■ Dataset content
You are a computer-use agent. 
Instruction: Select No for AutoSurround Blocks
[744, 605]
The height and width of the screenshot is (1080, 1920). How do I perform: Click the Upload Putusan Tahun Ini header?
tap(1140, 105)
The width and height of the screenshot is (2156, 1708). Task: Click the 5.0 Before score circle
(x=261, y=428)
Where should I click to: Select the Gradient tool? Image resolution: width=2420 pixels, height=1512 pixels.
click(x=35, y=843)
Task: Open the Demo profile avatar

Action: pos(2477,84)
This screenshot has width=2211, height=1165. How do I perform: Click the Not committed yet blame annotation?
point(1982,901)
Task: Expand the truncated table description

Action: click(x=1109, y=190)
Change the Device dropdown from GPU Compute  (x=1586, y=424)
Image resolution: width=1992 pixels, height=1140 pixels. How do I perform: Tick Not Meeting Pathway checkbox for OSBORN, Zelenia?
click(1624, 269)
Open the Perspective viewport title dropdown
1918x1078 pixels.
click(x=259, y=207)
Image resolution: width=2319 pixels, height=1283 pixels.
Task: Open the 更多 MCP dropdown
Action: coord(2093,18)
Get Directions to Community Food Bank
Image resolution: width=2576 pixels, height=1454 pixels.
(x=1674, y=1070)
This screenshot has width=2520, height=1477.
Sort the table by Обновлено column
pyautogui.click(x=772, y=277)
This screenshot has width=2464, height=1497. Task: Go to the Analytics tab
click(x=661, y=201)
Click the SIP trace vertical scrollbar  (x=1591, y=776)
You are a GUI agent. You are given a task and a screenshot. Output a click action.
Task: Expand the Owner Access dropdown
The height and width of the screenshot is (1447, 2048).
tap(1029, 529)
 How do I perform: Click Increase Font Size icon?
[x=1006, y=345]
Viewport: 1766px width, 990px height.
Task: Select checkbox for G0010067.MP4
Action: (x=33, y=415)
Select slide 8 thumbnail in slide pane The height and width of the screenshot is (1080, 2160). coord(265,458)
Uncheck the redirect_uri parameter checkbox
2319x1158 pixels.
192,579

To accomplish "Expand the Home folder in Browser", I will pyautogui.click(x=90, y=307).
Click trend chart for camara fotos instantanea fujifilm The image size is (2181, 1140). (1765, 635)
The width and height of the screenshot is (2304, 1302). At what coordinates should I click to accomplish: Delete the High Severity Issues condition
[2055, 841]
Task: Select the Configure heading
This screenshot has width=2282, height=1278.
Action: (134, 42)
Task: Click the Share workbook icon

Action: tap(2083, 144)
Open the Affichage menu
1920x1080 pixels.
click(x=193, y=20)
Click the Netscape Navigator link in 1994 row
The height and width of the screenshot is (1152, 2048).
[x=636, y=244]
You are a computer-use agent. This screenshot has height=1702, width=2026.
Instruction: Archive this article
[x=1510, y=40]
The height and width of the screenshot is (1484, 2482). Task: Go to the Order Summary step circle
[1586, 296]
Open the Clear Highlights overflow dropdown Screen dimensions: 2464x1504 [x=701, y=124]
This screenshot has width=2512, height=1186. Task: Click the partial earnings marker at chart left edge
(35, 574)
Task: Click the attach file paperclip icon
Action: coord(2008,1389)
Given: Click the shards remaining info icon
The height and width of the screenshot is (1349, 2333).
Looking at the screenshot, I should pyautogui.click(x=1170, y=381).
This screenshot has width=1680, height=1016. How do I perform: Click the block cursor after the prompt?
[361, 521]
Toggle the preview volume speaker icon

■ Problem to work on
If a line in the records above contains "agent", copy that line.

■ Response to this exercise
You are a computer-use agent. 
You are a GUI agent. You are given a task and a screenshot. Output a click action.
You are a computer-use agent. This screenshot has height=1702, width=2026.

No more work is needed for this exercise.